Hari itu saya memilih tidak pergi ke kampus karena tidak ada jadwal mengajar. Sengaja saya menyepi untuk sejenak beristirahat dari rentetan tugas-tugas. Cappuccino hangat saya sesap perlahan. Let’s slowing down this time, batin saya. Anehnya, bersantai tidak semudah itu.
Meski diri saya duduk di kursi cafe bergaya industrial itu, pikiran saya melompat ke sana ke mari. Di layar laptop yang terbuka itu terpampang sekian to do list yang mesti dikerjakan. Saya menatapnya kosong, bingung mulai dari mana.

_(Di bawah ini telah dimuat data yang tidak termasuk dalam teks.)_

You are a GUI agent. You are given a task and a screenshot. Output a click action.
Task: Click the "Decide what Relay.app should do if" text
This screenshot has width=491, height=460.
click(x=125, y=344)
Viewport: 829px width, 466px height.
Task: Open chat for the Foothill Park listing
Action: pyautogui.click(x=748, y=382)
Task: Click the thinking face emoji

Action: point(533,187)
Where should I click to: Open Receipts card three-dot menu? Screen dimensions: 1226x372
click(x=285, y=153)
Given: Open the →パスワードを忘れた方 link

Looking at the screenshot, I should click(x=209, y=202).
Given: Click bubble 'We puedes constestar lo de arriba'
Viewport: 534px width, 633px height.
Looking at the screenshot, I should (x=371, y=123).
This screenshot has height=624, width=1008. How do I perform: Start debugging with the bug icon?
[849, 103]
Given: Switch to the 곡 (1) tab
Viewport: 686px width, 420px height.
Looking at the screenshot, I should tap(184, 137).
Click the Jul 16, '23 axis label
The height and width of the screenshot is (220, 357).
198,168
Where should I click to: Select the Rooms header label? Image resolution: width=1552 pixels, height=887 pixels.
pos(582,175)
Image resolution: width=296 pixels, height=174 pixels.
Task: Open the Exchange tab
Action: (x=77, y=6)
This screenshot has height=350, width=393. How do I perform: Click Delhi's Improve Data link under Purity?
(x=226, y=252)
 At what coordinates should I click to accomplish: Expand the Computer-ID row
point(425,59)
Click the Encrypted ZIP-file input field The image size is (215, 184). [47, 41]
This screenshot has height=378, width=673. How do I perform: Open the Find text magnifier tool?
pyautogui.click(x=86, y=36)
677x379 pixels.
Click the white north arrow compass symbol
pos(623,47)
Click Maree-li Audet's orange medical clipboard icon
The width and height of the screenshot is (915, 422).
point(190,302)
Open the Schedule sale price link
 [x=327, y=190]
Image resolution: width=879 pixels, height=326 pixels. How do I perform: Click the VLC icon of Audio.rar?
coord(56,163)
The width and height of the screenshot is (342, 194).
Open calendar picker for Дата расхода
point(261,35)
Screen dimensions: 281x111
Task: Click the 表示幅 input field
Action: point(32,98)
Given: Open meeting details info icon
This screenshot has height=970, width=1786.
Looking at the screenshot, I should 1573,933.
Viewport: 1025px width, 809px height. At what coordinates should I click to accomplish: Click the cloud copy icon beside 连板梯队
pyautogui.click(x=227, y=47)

Akhir-akhir ini saya sering diliputi rasa bersalah. Saya merasa bersalah kalau membiarkan waktu berlalu tanpa berbuat apa-apa. Setiap ada waktu nganggur, saya terus mempertimbangkan pekerjaan apa yang bisa saya lakukan. Saya tidak ingat persis kapan ini bermula, tapi yang jelas ini memburuk semenjak saya bekerja, dalam artian menjadi pekerja formal.
Setiap hari saya membuat to do list hal-hal apa yang harus saya selesaikan. Saya juga membuat target jangka menengah dan jangka panjang. Baik terkait kewajiban pekerjaan, maupun capaian-capaian pribadi saya. Ternyata, dengan memancang target-target itu saya bagai menciptakan sendiri sosok hantu yang menggentayangi setiap waktu.
Di hari libur itu pikiran saya nggak bisa diam. That day I found out that slowing down my mind was not as easy as it seems.
Baca juga Bagaimana Al-Qur’an Menanggapi Kasus Bullying dan Kesehatan Mental?
What’s Wrong With Me?
Saya merasa ini sebuah kesalahan, ketika waktu hanya dianggap bernilai dari sebuah pekerjaan yang dituntaskan. Hidup seakan direduksi pada kemampuan men-checklist daftar tugas.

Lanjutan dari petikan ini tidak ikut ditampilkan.